Non so se vi sfugge la componente umoristica della situazione, ma si tratta dell’amaro umorismo di stampo pirandelliano, dal momento che si ha immediata percezione delle contraddizioni radicali che il sistema ha creato; nel contempo si può benissimo individuare, a lume di logica e ragione, la radice dello sconquasso che le élite politiche dirigenti hanno creato negli ultimi decenni.

Intanto si rileva che quasi nulla è stato fatto per la ricerca e quasi nulla è stato stanziato per un obiettivo che la Carta costituzionale ha posto come prioritario. Alcuni miei amici mi oppongono con insistenza che i richiami alla Costituzione appaiono un po’ vecchiotti, se non retorici; direi piuttosto che certi cardini e certi impianti sono stati abrogati nei fatti. Tutto questo perché mentre la Carta promuove la cultura e la formazione come valori, ma anche come strumento della conoscenza e dunque della responsabilità del cittadino, mentre si propone la centralità del merito per i capaci in grado di far crescere la competitività della nazione, le risorse sono state disperse per decenni nelle spire del clientelismo e dello spreco, lasciando prima al lumicino e poi al vuoto assoluto le risorse per la cultura e la ricerca. Alla faccia della Costituzione!

Adesso viene fuori la più bella: poiché gli insegnanti sono impreparati o scarsamente aggiornati, bisogna obbligarli a frequentare “corsi di recupero”. Se non ci fosse da piangere, ci sarebbe da “rovinare” nella più fragorosa delle risate. Sono ormai vecchio e stanco; resta il fatto che quando lo ero un po’ meno, ho sempre sostenuto che la priorità per un insegnamento efficiente, non era l’infarinatura “psicologistico/didattica”, ma il rapporto fra ricerca e didattica in modo che, attraverso l’aggiornamento dei docenti i risultati della ricerca arrivassero a rinnovare la pratica dell’insegnamento. Si trattava di un aggiornamento da proporre a tutti, non ai più “ignoranti”; in caso contrario anche i docenti migliori sarebbero caduti nello stereotipo, nel manualistico, nel ripetitivo e banale.
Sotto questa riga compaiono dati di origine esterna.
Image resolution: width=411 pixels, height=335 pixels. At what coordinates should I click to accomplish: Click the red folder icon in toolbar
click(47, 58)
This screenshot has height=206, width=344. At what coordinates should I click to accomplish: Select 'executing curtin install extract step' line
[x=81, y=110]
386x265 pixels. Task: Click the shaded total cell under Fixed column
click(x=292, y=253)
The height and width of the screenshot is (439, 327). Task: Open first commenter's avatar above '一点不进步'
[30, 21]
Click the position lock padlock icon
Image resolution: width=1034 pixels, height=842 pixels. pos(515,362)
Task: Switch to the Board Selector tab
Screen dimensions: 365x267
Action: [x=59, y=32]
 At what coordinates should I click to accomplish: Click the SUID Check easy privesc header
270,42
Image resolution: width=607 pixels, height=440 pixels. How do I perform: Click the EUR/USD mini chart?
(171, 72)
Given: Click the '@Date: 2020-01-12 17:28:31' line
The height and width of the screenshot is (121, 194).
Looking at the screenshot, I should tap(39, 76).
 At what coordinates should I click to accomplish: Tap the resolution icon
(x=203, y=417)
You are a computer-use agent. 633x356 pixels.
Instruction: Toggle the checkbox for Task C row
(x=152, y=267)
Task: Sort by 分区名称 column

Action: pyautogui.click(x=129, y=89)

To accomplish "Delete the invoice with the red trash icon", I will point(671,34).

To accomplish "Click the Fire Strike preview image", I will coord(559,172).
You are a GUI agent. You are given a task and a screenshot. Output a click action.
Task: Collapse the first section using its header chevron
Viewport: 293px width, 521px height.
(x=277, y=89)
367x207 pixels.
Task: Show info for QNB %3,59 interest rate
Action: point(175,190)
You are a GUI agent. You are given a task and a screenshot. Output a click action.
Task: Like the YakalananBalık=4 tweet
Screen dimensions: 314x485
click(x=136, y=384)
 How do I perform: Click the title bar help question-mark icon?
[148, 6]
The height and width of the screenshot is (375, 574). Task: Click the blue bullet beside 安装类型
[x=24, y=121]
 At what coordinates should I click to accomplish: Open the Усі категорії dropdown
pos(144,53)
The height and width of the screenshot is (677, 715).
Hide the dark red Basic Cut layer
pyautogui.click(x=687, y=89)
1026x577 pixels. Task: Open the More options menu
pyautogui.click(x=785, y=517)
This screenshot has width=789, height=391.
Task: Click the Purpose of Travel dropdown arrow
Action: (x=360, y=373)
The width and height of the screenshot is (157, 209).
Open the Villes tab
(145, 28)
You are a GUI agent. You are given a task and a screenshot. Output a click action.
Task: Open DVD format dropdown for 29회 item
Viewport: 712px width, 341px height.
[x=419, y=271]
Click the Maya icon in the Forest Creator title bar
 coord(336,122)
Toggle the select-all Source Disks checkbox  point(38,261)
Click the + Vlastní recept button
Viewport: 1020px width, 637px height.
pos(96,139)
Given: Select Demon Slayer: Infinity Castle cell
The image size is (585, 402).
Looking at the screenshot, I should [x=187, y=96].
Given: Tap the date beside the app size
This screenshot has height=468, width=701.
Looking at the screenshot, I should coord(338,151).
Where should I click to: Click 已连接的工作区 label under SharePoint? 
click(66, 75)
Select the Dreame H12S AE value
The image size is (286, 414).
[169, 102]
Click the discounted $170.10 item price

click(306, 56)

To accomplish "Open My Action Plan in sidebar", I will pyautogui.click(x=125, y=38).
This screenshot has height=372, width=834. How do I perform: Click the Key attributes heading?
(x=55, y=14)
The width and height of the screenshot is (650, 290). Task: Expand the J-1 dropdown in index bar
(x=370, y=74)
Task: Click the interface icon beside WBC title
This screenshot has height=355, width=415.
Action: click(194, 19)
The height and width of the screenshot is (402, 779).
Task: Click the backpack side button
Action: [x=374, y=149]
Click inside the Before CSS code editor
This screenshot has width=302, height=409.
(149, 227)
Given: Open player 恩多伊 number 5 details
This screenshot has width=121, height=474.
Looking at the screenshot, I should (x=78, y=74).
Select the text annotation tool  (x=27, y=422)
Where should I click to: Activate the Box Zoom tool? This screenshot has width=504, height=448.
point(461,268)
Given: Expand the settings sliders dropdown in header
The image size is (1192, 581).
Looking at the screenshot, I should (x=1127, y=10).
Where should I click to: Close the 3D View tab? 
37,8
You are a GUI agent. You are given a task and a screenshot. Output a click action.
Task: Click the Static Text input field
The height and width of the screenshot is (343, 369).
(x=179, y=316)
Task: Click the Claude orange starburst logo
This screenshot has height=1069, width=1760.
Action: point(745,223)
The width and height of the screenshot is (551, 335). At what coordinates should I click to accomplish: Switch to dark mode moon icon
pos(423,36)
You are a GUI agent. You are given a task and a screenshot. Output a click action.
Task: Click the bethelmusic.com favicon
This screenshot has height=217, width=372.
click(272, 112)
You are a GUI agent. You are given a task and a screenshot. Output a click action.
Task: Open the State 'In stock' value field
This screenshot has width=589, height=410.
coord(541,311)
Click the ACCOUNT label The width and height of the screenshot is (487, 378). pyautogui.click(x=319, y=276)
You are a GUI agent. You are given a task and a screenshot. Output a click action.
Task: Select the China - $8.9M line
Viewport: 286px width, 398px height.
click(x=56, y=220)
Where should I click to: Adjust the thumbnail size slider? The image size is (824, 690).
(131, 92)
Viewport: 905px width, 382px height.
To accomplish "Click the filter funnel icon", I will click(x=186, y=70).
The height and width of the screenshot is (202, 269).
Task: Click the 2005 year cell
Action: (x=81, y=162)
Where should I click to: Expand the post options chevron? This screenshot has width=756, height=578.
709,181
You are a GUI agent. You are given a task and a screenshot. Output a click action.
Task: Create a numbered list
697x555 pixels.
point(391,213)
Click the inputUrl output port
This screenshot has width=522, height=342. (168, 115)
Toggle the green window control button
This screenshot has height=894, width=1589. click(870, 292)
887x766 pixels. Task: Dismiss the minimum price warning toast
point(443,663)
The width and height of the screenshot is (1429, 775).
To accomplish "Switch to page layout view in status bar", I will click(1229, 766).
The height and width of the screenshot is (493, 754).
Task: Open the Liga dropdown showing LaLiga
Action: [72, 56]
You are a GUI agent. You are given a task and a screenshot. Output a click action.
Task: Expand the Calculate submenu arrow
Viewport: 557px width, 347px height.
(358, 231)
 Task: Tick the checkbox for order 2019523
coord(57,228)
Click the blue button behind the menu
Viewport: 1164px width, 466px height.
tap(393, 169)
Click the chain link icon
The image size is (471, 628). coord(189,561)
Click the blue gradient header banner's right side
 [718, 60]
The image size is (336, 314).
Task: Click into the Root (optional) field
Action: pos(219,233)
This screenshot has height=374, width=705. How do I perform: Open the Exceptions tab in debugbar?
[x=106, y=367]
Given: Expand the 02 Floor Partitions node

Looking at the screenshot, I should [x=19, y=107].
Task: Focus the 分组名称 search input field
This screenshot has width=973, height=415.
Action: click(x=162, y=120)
Per lungo tempo, questi ragionamenti sono stati ignorati e,  bene spesso, contestati dalle malattie del didatticismo. In fondo non c’era né ricerca, se non al lumicino, né ovviamente e di conseguenza risultati da proporre, né tanto meno risorse per l’aggiornamento. Se qualche docente si aggiornava, lo faceva a proprie spese ed in orari non previsti dal contratto di lavoro, per non incorrere nelle ire dei dirigenti scolastici che, non sempre e non tutti illuminati, non tolleravano assenze neppure nelle ben poche utili riunioni degli organi collegiali, per quei pochi insegnanti che avrebbero voluto dedicare una parte del loro tempo ad aggiornarsi, anziché subire le lungaggini dei “collegi dei docenti”.

Ora è da decidere,   per risalire una china difficilissima. I rattoppi non servono; va ripresa in mano la politica della formazione, trovare le risorse tra le tante pieghe degli sprechi e dei clientelismi, delle lobby e delle corporazioni e puntare alla promozione del merito che, posto al servizio della nazione, produca consapevolezza democratica, protagonismo civile e competitività nella produzione. Per la crescita non c’è altra strada; per il rigore si sono già prodotti lacrime e sangue, senza adeguati riscontri.